Re: [PATCH] implement in-kernel keys & keyring management

[David Howells <dhowells@redhat.com>]

James Morris <jmorris@redhat.com> wrote:
> Here's some more feedback:
> 
>  typedef int32_t key_serial_t;
> 
> Why is this signed?

So I can have special values that are negative. I suppose it doesn't really
matter - they could be small positive numbers or something, but then if I want
to add one later, you get the possibility of overlap on a userspace that
supports one running with a kernel that doesn't.

> And does this really need to be a typedef? (Do you forsee it ever changing
> from 32-bit?).

No... but then 640KB of memory is enough for anyone, right? :-)

> For consistency, request_key(), validate_key() and lookup_key() should 
> probably be of the form key_request() etc.  There are other similar 
> cases throughout the code.

Maybe. Though I think request_key() should follow the form of similar
functions inside the kernel, such as request_firmware().
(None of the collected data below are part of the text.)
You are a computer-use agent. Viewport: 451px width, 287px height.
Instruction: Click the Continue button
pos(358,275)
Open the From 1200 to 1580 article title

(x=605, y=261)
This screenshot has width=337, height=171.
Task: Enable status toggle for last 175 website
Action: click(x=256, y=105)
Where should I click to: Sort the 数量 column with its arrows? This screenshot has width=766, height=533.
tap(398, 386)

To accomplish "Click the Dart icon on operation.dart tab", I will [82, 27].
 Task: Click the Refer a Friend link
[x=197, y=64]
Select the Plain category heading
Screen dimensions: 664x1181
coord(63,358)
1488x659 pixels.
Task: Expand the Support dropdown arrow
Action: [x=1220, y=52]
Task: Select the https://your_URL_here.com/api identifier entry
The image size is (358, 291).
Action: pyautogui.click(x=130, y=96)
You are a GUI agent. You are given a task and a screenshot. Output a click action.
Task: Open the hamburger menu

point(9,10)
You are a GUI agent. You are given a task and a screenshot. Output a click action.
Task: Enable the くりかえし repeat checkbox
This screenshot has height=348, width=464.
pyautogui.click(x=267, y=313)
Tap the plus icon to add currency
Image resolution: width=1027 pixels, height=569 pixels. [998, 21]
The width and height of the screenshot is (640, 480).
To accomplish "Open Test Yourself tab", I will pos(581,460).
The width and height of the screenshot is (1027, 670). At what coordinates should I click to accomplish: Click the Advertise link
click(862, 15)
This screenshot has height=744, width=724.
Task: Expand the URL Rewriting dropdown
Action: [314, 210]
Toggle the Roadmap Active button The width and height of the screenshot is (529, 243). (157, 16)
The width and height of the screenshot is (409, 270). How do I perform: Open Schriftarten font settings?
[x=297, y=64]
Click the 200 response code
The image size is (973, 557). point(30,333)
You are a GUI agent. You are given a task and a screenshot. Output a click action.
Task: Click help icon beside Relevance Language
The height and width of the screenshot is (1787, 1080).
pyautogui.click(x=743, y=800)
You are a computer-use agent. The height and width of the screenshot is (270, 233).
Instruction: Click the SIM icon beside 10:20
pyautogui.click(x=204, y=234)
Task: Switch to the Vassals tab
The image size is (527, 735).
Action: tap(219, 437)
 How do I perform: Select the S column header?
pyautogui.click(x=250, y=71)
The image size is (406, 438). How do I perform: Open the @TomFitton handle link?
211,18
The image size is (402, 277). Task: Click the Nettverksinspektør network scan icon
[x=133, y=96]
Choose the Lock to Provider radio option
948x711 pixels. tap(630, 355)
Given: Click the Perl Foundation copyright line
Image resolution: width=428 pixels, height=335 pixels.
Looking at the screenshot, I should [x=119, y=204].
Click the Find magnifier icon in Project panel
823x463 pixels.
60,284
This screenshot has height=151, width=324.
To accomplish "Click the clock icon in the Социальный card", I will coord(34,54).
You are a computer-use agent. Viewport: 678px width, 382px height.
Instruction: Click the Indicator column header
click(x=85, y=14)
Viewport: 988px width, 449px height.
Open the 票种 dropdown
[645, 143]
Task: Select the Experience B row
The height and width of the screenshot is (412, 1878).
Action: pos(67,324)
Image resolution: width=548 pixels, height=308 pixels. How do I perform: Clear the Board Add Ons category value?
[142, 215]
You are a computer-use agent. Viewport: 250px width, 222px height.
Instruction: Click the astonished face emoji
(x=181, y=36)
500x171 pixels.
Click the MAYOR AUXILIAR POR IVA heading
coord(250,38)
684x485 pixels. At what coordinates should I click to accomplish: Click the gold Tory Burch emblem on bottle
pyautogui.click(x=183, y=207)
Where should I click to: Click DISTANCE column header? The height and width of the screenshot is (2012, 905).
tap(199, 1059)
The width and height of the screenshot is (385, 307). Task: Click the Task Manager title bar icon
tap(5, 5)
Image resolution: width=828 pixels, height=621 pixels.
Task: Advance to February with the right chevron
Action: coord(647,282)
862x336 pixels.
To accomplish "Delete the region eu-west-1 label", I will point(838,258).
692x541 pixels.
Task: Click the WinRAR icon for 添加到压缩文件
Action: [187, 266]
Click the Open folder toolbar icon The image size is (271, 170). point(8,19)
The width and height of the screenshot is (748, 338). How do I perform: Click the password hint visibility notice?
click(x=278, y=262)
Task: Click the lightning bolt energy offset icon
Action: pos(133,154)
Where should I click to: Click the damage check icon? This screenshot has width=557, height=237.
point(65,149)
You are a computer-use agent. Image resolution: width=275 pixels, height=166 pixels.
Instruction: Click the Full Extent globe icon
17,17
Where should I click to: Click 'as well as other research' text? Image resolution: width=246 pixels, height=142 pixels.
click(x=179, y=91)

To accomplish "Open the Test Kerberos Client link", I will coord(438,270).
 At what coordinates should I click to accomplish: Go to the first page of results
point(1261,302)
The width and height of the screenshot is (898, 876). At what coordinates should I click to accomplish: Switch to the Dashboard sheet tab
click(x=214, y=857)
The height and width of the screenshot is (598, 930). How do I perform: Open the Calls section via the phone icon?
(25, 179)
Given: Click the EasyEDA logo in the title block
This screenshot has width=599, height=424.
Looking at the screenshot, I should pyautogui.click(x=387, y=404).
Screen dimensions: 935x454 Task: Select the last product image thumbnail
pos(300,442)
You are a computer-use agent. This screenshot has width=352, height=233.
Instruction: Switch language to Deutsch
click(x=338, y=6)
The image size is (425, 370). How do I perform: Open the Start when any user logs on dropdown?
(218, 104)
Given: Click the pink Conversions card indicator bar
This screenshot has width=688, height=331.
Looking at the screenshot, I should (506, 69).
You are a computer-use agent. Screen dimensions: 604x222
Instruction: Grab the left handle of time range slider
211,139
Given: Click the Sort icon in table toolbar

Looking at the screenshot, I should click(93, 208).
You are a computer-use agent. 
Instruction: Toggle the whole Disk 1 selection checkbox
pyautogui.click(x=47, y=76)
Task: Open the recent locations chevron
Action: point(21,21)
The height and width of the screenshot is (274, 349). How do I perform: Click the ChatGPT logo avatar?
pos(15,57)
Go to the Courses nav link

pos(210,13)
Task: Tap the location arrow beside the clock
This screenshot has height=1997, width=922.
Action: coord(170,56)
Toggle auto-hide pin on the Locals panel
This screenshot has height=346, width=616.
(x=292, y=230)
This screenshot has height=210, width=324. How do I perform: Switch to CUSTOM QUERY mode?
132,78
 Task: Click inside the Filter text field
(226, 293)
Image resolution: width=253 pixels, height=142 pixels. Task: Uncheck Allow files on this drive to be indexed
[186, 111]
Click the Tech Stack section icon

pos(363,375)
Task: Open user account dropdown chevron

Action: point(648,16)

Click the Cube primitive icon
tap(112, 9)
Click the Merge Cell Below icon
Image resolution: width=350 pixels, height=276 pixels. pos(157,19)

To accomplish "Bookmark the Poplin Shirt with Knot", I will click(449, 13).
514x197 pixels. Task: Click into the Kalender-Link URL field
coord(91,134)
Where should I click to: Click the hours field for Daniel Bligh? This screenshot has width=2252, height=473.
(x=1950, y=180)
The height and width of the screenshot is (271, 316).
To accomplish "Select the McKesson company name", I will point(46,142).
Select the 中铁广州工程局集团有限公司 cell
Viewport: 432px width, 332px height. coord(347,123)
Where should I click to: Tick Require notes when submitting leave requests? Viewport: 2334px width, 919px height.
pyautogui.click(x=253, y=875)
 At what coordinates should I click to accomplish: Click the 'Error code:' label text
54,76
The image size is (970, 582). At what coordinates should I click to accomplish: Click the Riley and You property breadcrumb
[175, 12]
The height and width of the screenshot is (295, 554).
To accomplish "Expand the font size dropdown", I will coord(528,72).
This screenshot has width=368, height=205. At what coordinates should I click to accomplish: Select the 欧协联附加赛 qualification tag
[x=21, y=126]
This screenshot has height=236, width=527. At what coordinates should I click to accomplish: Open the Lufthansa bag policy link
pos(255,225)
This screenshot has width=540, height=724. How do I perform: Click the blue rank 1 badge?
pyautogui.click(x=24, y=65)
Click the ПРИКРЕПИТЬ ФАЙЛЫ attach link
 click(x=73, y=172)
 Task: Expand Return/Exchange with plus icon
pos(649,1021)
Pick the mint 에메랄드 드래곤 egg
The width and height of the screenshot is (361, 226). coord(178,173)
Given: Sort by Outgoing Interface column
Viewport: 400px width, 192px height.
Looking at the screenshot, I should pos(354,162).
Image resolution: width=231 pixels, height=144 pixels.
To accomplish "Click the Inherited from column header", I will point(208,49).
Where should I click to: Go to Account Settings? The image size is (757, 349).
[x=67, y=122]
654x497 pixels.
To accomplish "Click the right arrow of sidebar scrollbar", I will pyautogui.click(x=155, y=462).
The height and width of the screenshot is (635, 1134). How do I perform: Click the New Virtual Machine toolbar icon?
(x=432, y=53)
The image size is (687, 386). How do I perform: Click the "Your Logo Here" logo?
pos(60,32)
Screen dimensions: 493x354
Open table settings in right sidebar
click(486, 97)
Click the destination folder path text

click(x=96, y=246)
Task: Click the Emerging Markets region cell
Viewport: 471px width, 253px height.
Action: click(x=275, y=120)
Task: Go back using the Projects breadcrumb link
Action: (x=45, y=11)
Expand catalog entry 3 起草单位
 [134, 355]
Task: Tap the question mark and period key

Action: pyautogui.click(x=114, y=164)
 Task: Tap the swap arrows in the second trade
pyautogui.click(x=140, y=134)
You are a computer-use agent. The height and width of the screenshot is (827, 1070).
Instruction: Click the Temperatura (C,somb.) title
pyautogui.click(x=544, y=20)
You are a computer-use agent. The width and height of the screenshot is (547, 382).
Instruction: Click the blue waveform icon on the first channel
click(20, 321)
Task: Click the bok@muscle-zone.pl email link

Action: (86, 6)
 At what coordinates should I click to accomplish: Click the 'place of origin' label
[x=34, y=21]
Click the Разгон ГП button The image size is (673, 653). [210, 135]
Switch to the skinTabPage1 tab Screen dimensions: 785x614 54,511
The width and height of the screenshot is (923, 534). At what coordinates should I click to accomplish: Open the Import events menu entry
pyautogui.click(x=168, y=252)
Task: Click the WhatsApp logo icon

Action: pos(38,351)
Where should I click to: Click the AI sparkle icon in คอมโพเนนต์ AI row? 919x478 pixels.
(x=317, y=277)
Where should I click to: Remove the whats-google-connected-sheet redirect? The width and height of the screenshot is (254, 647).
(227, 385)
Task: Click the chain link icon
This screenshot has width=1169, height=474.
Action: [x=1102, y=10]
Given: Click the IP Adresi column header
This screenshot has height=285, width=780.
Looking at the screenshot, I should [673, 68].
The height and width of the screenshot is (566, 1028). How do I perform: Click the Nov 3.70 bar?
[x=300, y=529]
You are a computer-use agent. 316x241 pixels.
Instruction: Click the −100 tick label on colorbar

> I would suggest that the /sbin/request-key interface be done via Netlink
> messaging instead.

Other people argued the exact opposite first.

> 
>   #define sys_keyctl(o,b,c,d,e)          (-EINVAL)
> 
> This should probably be -ENOSYS.

If it becomes a real syscall rather than being a subset of prctl(), then yes.

> -                   capable(CAP_SETGID))
> +                   capable(CAP_SETGID)) {
>                         new_egid = egid;
> +               }
> 
> This looks superfluous.

Yes. I had added an additional statement into there at one point.

> We need to look at the implications for LSM, e.g. keys have Unix style
> access control information attached, and LSM apps may want to extend this
> to other security models.  Some of the user interface calls may also need
> to be mediated via LSM.

True. I don't know much about LSM though.

David